> _Work instruction_
Please output the following records exactly. Leave every image out.

> _Data shown_
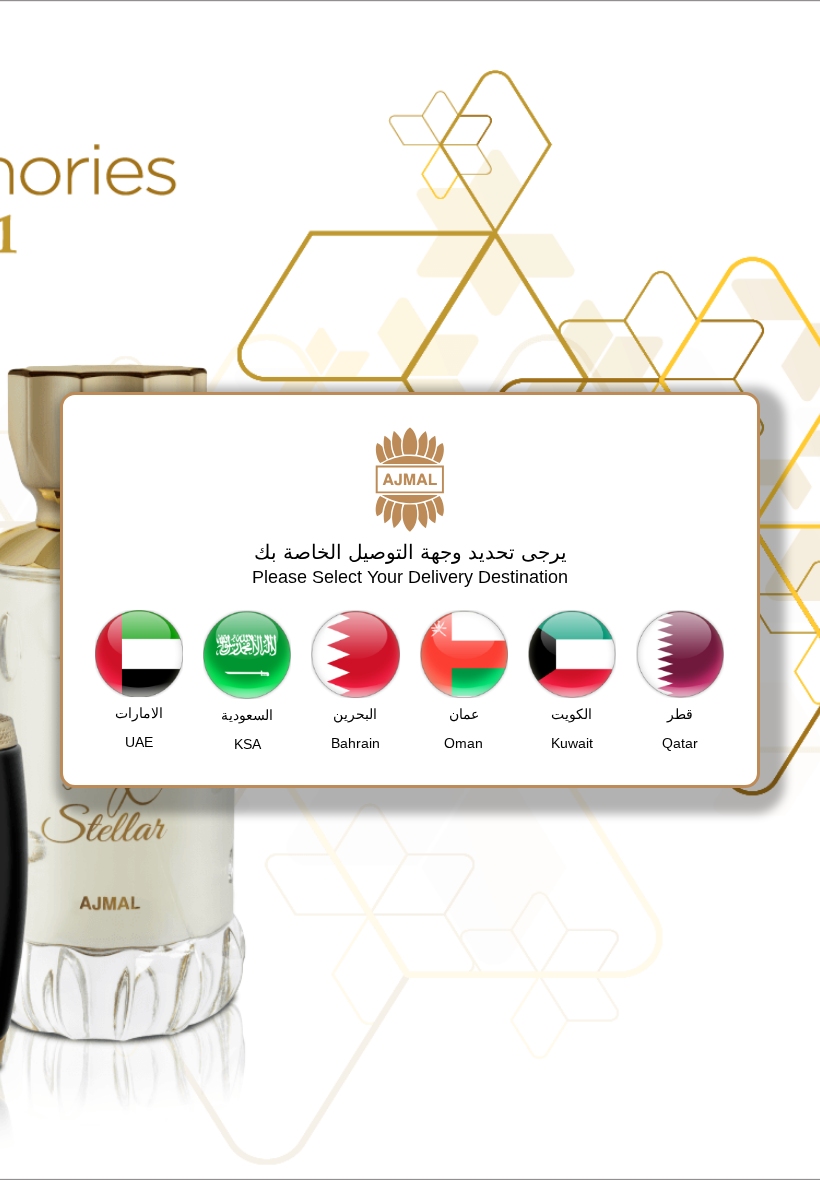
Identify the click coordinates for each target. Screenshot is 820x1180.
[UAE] (139, 653)
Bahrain (355, 743)
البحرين (355, 714)
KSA (247, 744)
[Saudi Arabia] (247, 654)
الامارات (139, 713)
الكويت (571, 714)
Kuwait (572, 743)
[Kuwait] (572, 654)
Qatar (680, 743)
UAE (139, 742)
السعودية (247, 715)
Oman (463, 743)
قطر (680, 714)
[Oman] (464, 654)
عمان (464, 714)
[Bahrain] (355, 654)
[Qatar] (680, 654)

> _Reply to the exercise_
Identify the click coordinates for each target. Screenshot is 820x1180.
[UAE] (139, 653)
Bahrain (355, 743)
البحرين (355, 714)
KSA (247, 744)
[Saudi Arabia] (247, 654)
الامارات (139, 713)
الكويت (571, 714)
Kuwait (572, 743)
[Kuwait] (572, 654)
Qatar (680, 743)
UAE (139, 742)
السعودية (247, 715)
Oman (463, 743)
قطر (680, 714)
[Oman] (464, 654)
عمان (464, 714)
[Bahrain] (355, 654)
[Qatar] (680, 654)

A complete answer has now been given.